🏆 LMSys AI Model Performance by Category

PLUS: Llama3-70B Category Rankings


LMSys AI Leaderboard Ratings by Prompt Categories

The Summary: The LMSys Elo Leaderboard has recently introduced a filter by prompt category, revealing insights into the strengths and weaknesses of different AI models based on the type of questions asked by users. New data on Llama 3 70B has been released today. Let’s unpack…

Key insights:

  • Claude 3 Opus ties with GPT-4 Turbo when refused answers are excluded

  • GPT-4 Turbo leads in coding prompts

  • Claude 3 Opus ranks highest for Chinese

  • Llama 3 70B excels in English writing but underperforms in complex prompts and non-English languages.

Charts and Analysis: 

To visualize this data, we plotted the top 10 models’ scores for each prompt category.

  • Overall: This represents the standard ranking without category filtering. GPT-4 Turbo is the leader, followed by Gemini 1.5 Pro API Preview and Claude 3.

Data: LMSys filtered by Overall category (10 may 2024)

  • Coding: The lead of GPT-4 Turbo over Claude 3 is more pronounced on coding tasks.

Data: LMSys filtered by Coding category (10 may 2024)

  • Longer Query: We notice a degradation of Llama 3-70B score when the prompts increase in complexity, while GPT-4 and Claude 3 maintain their strength.

Data: LMSys filtered by Longer Query category (10 may 2024)

  • English: GPT-4 Turbo keeps its lead in English writing but two very strong contenders are Gemini 1.5 Pro and Llama 3. The degradation of Claude 3 is puzzling here, as writing is considered one of its strengths.

Data: LMSys filtered by English category (10 may 2024)

  • Chinese: Claude 3 Opus has by far the best score in Chinese writing. GPT-4 Turbo and Gemini 1.5 Pro API follow closely tied. Llama 3-70B does not rank in the top 10.

Data: LMSys filtered by Chinese category (10 may 2024)

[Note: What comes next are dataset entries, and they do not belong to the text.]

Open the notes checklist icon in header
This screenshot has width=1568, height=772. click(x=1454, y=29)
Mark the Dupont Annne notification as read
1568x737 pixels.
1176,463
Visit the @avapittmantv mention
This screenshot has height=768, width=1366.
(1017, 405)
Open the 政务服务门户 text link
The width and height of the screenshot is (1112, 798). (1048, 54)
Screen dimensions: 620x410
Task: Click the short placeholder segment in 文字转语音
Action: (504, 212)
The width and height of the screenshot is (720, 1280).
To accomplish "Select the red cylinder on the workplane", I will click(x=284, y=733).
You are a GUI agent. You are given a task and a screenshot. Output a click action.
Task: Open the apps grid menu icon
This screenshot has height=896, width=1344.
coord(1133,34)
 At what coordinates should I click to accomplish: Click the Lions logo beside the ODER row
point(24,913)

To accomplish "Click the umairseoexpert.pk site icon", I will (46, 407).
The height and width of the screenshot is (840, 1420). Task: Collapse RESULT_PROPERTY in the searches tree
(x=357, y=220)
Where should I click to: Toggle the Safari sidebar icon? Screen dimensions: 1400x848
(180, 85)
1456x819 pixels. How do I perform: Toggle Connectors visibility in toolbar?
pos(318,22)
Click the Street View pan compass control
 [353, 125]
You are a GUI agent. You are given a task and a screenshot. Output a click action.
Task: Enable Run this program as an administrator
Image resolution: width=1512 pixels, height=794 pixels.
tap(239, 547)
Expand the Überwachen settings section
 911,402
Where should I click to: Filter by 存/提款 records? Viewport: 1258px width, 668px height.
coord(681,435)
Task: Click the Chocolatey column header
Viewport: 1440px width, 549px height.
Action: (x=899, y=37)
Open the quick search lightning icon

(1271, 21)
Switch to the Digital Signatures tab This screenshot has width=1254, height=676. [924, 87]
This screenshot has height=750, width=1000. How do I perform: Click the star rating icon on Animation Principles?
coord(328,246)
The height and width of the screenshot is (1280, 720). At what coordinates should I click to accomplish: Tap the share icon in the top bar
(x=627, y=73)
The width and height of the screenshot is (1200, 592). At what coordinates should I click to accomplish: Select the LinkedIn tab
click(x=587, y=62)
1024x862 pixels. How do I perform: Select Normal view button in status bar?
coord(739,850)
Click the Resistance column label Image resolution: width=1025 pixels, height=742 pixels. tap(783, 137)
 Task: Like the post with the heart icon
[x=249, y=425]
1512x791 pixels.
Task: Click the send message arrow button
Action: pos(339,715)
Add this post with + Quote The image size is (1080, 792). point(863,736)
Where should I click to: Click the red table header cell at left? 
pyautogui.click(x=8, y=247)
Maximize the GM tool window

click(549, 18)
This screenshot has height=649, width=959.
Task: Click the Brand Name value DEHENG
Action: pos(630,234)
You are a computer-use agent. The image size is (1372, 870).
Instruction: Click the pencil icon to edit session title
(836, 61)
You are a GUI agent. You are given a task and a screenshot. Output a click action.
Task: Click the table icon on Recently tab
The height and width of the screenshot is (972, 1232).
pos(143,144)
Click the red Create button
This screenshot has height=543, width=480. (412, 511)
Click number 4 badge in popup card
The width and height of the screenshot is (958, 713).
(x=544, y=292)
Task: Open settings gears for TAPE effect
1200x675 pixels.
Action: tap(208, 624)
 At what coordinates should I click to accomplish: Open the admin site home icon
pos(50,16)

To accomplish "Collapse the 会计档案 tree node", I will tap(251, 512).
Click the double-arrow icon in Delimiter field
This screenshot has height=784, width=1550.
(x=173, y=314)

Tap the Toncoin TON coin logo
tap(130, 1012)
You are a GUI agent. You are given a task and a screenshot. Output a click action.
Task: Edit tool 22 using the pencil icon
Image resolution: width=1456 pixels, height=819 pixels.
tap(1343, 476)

  • French: Gemini 1.5 Pro API gets an excellent score in French writing. Claude 3 and GPT-4 Turbo follow closely tied.

Data: LMSys filtered by French category (10 may 2024)

  • Excluding refusals: In this chart, where all refused answers are excluded (for example, for safety reasons, with Claude 3 being the most cautious), GPT-4 Turbo and Claude 3 have nearly identical scores.

Data: LMSys filtered by Exclude refusals category (10 may 2024)

LMSys just published a new analysis of Llama3 70B performance across even more fine-grained categories. They expect to introduce these new categories to the leaderboard soon.

LMSys, Llama 3-70b's win rate (excluding ties) against top 5 models

Why it matters: The prompt category filtering on the LMSys Elo Leaderboard offers valuable insights into the strengths and weaknesses of various AI models. The latest data on Llama 3 can help users choose the most suitable model for specific tasks, to optimize performance and efficiency. Additionally, it identifies areas where models may require further improvement, guiding developers in their efforts to improve AI capabilities across categories.